Lille isn’t far from Carvin, but is actually a very pretty city unlike Carvin, one of the the biggest in France after Paris, Marseille, Lyon. At first, I thought Maude would grow up in Lille, but I didn’t want my hometown to be associated with Maude’s difficult childhood, so I thought of Carvin. And it’s important to know that Lille is just an hour away from Paris when traveling with the TGV, our fastest train. So Paris is Lille’s backyard!
Also, Maude learns to play the piano in her library. I don’t know if that’s done in the USA or elsewhere, but in France you can find pianos in the library and people can practice sometimes with a cask sometimes without.
I thought that was pretty cool so I made Maude learn the piano in the library where she was able to find all the scores her heart desired.
Students are taught musical theory at school from an early age in France, so from there, it’s not too difficult to read a score.

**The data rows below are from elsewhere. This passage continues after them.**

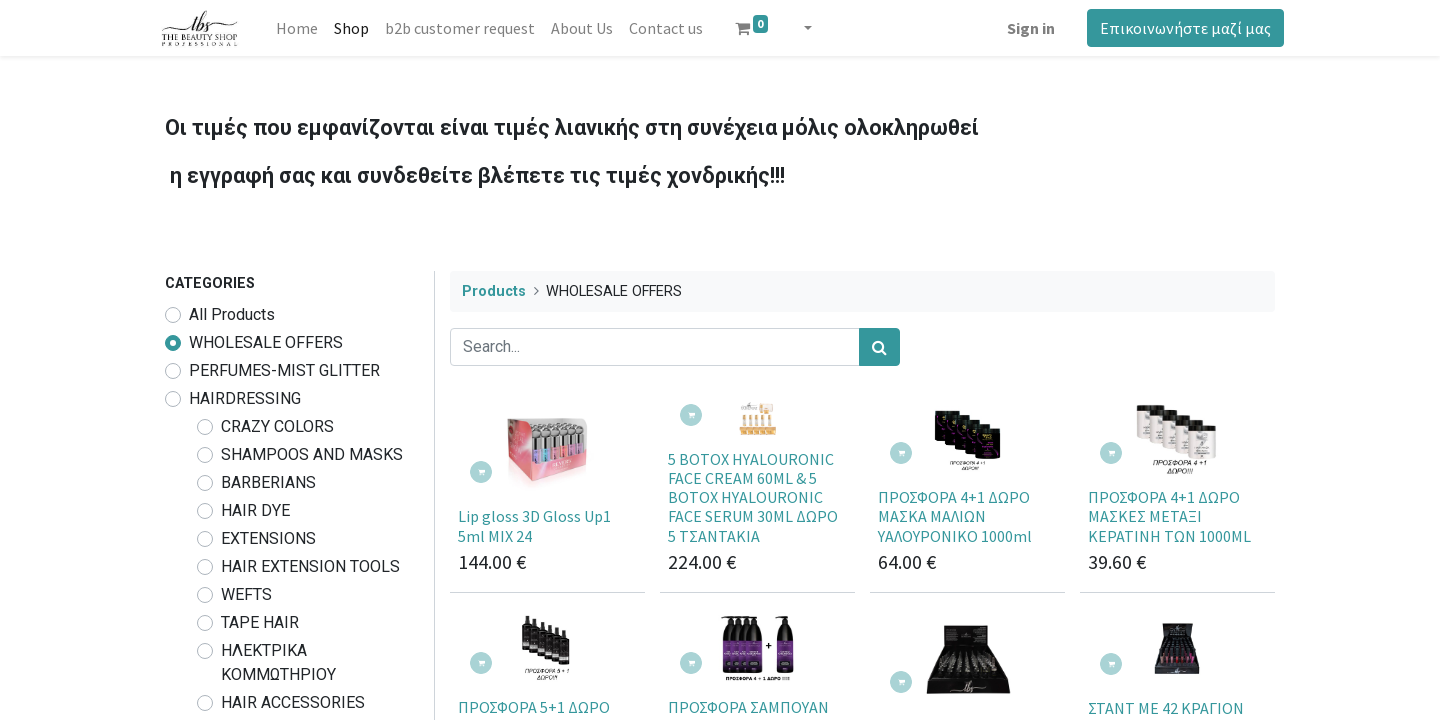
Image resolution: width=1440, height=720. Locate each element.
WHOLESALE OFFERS (266, 342)
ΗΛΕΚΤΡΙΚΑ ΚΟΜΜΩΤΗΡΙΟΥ (278, 662)
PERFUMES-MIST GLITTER (284, 370)
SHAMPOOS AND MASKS (312, 454)
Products (494, 291)
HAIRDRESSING (245, 398)
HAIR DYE (255, 510)
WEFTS (246, 594)
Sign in (1022, 28)
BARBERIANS (268, 482)
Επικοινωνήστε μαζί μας (1176, 28)
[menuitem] (305, 28)
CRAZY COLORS (277, 426)
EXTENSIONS (268, 538)
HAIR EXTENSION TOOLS (310, 566)
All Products (232, 314)
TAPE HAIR (260, 622)
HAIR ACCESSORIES (293, 702)
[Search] (879, 347)
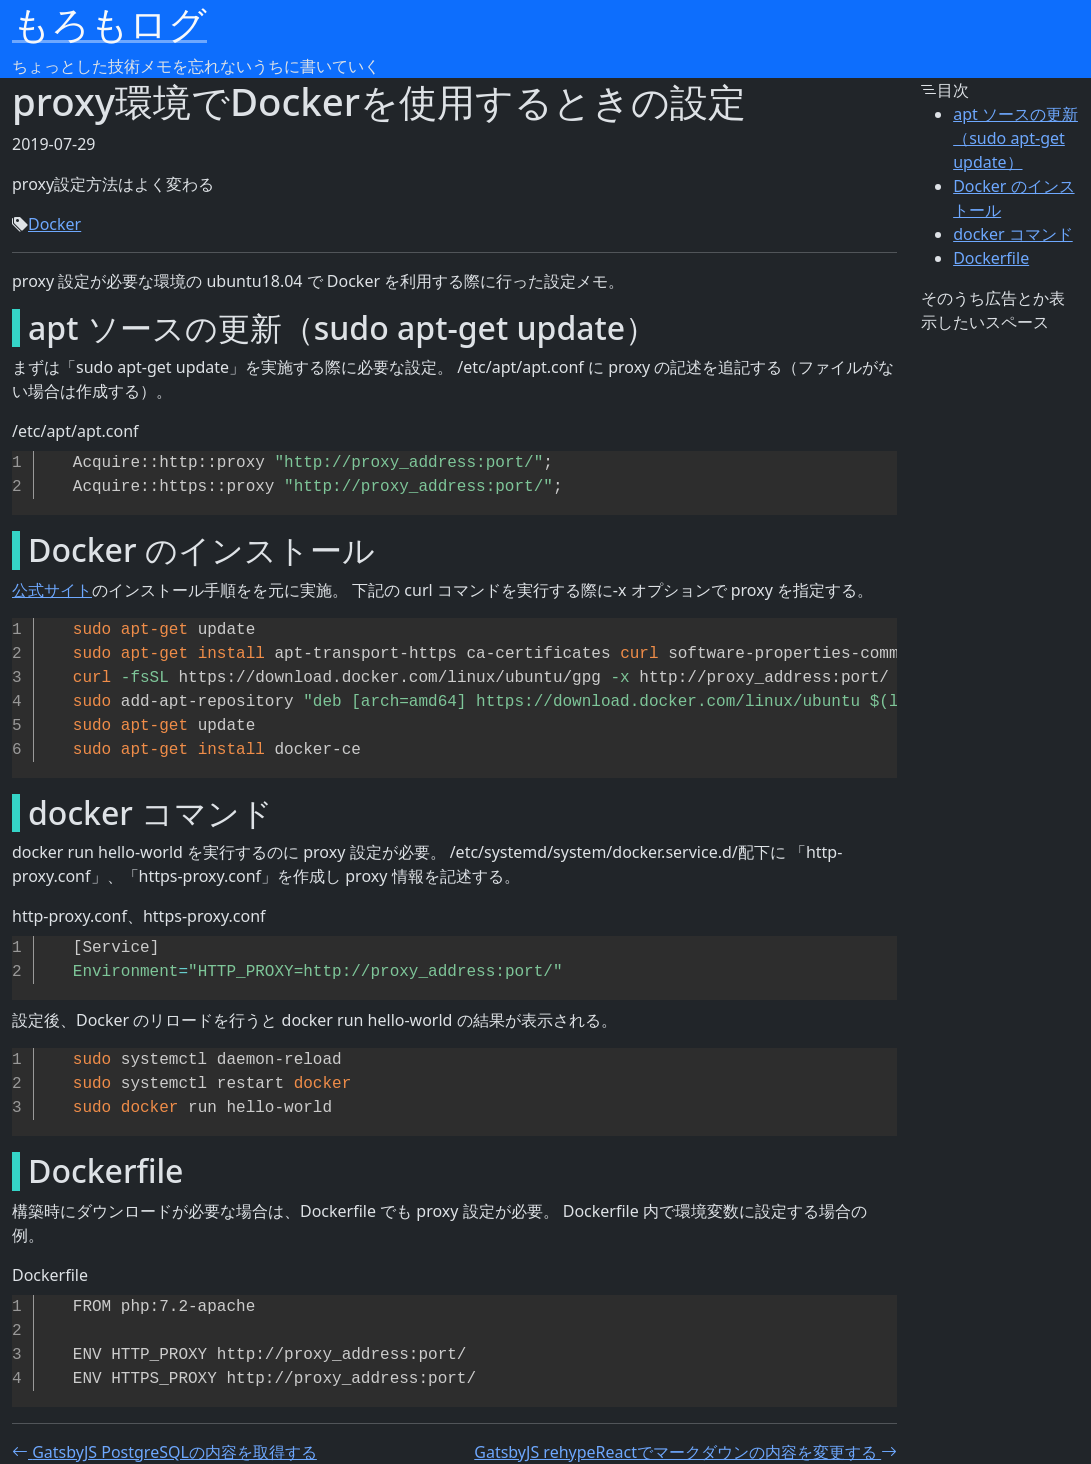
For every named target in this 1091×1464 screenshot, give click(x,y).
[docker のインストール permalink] (10, 550)
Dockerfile (991, 258)
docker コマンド (1013, 234)
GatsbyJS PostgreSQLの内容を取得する (164, 1452)
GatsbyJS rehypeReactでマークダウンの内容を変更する (685, 1452)
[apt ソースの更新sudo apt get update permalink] (10, 328)
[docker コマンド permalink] (10, 813)
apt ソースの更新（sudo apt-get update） (1015, 138)
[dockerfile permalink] (10, 1171)
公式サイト (52, 590)
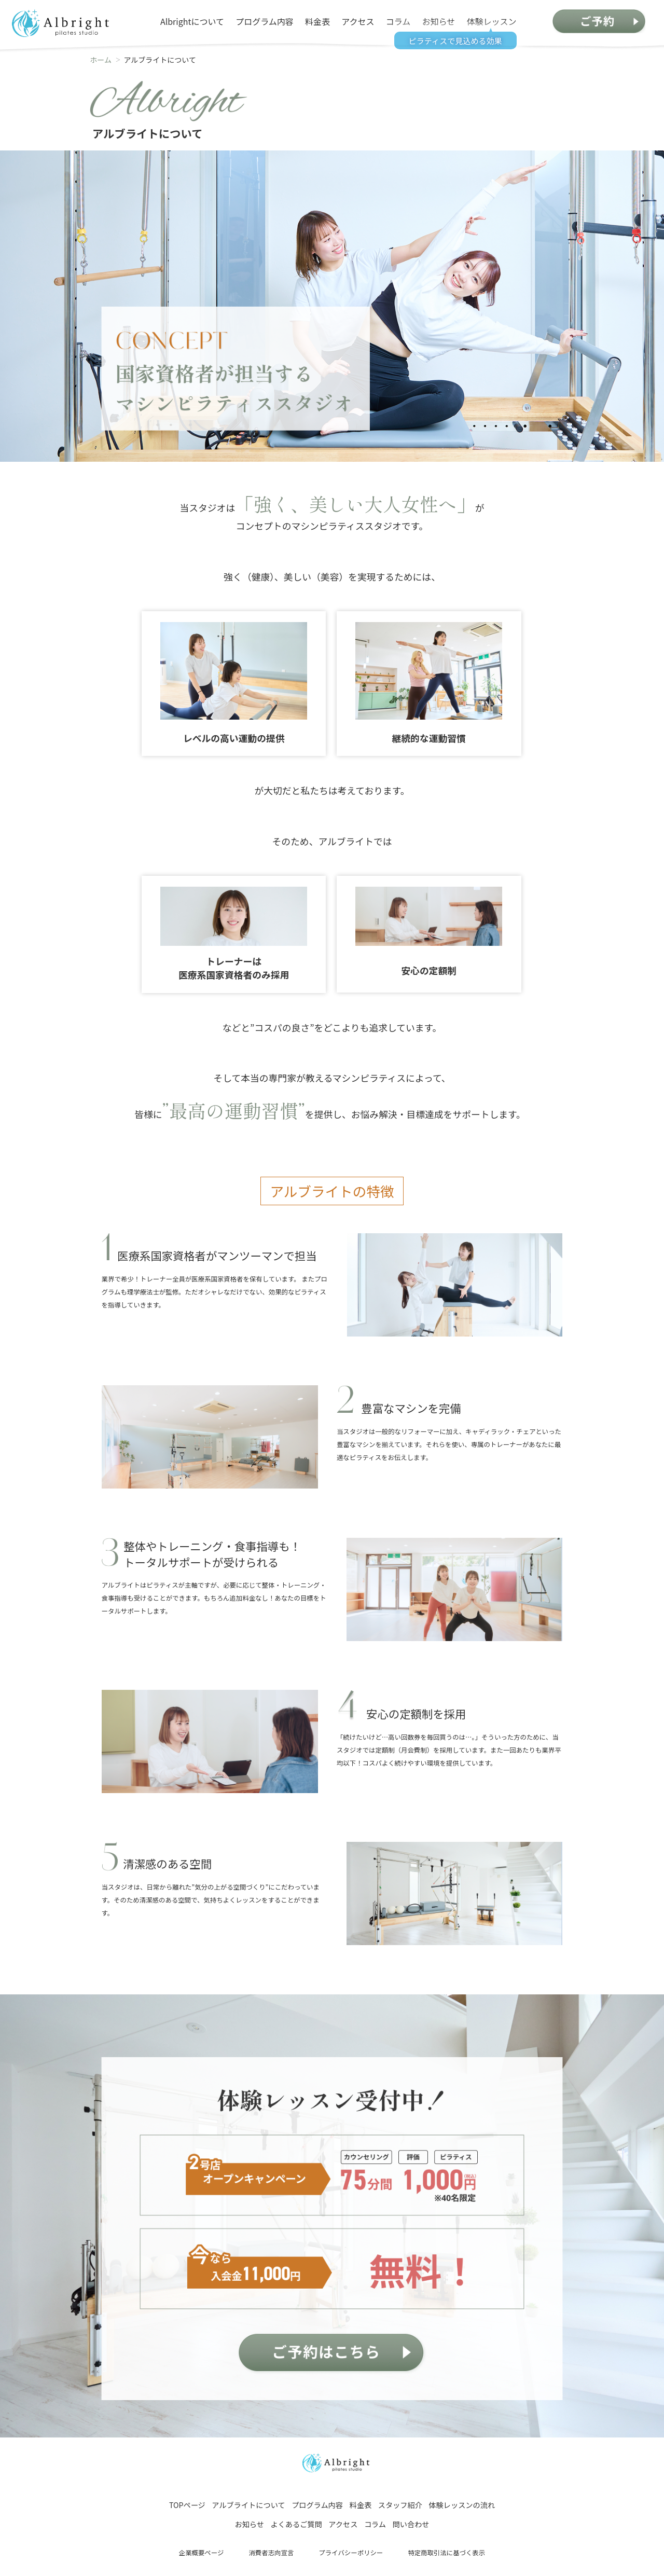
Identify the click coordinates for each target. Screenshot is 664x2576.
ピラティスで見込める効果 (455, 39)
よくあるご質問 (296, 2524)
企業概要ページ (201, 2552)
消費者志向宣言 (271, 2552)
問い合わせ (411, 2524)
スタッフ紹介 (400, 2505)
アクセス (357, 21)
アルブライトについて (248, 2505)
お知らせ (438, 21)
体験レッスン (492, 21)
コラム (398, 21)
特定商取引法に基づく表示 (446, 2552)
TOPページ (187, 2505)
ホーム (101, 59)
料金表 (317, 21)
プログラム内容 (265, 21)
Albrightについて (192, 21)
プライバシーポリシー (351, 2552)
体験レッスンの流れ (461, 2505)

I went to music school during middle school and high school where I learned to play the piano and hated musical theory, but Maude doesn’t seem to dislike it.
Finally, I gave Maude a classical background, because in France, in musical schools, we essentially learn classical music not modern music, at least not right away. Classical music is very important in French music school curricula.
Hope this helped you understand Maude’s world a little better!